(Collected data)
* * * * *

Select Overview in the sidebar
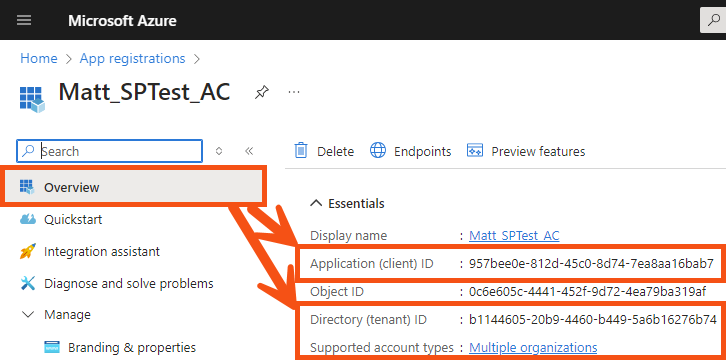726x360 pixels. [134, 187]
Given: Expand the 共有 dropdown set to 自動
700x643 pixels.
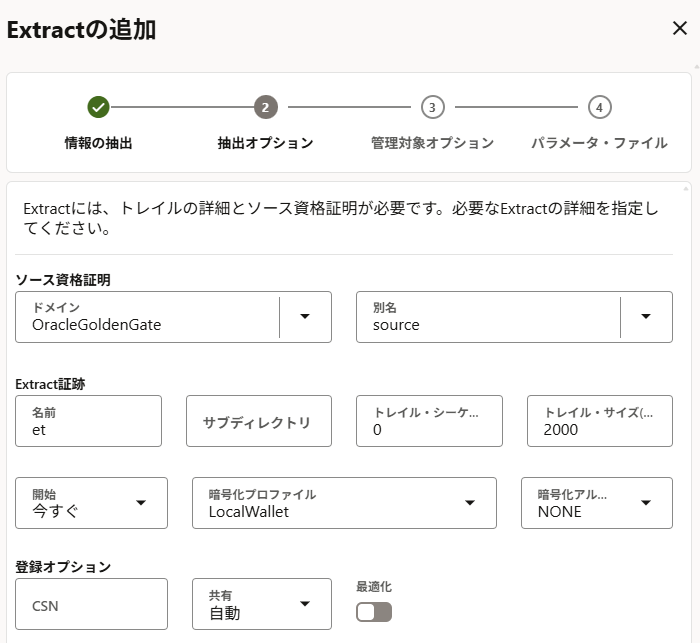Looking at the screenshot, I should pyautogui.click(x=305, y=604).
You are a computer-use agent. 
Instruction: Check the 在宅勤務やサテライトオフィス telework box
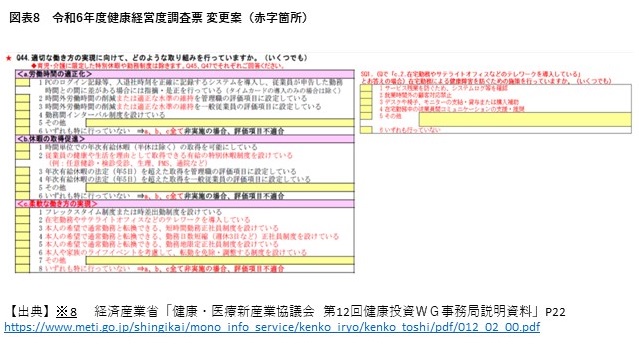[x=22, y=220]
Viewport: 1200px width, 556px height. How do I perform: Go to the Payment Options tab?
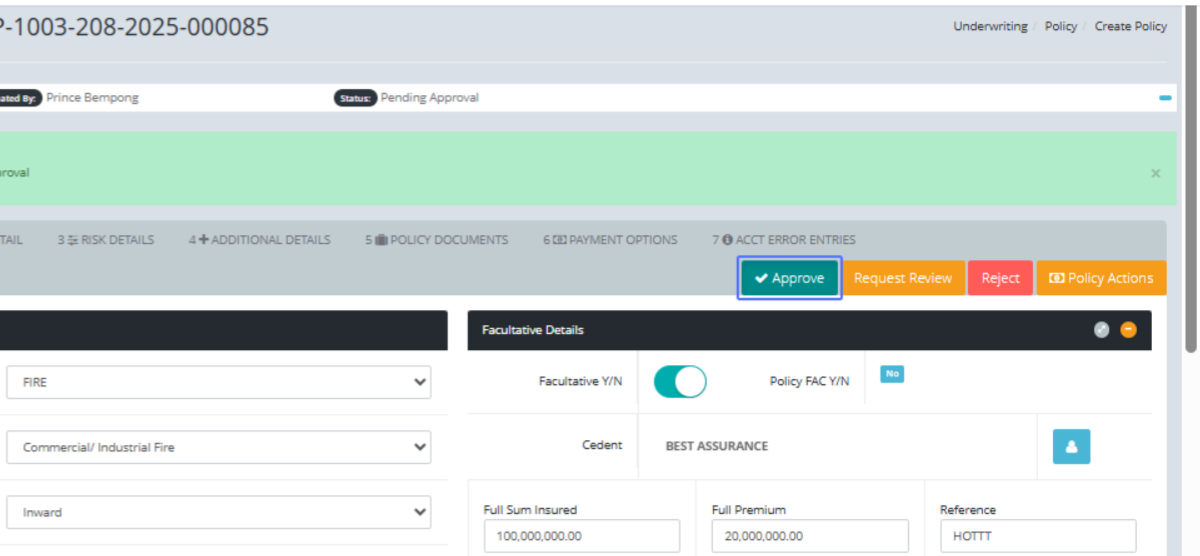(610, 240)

* * * * *

WORK TO BE COMPLETED –
Print exactly, and print only, the lines from the line with "700x643 pixels." through the last line of the entries, both ends included. No pictures belong in the result.

REPLY TO THE EXERCISE –
700x643 pixels.
Looking at the screenshot, I should pyautogui.click(x=305, y=604).
You are a computer-use agent. 
Instruction: Check the 在宅勤務やサテライトオフィス telework box
[x=22, y=220]
Viewport: 1200px width, 556px height. How do I perform: Go to the Payment Options tab?
(610, 240)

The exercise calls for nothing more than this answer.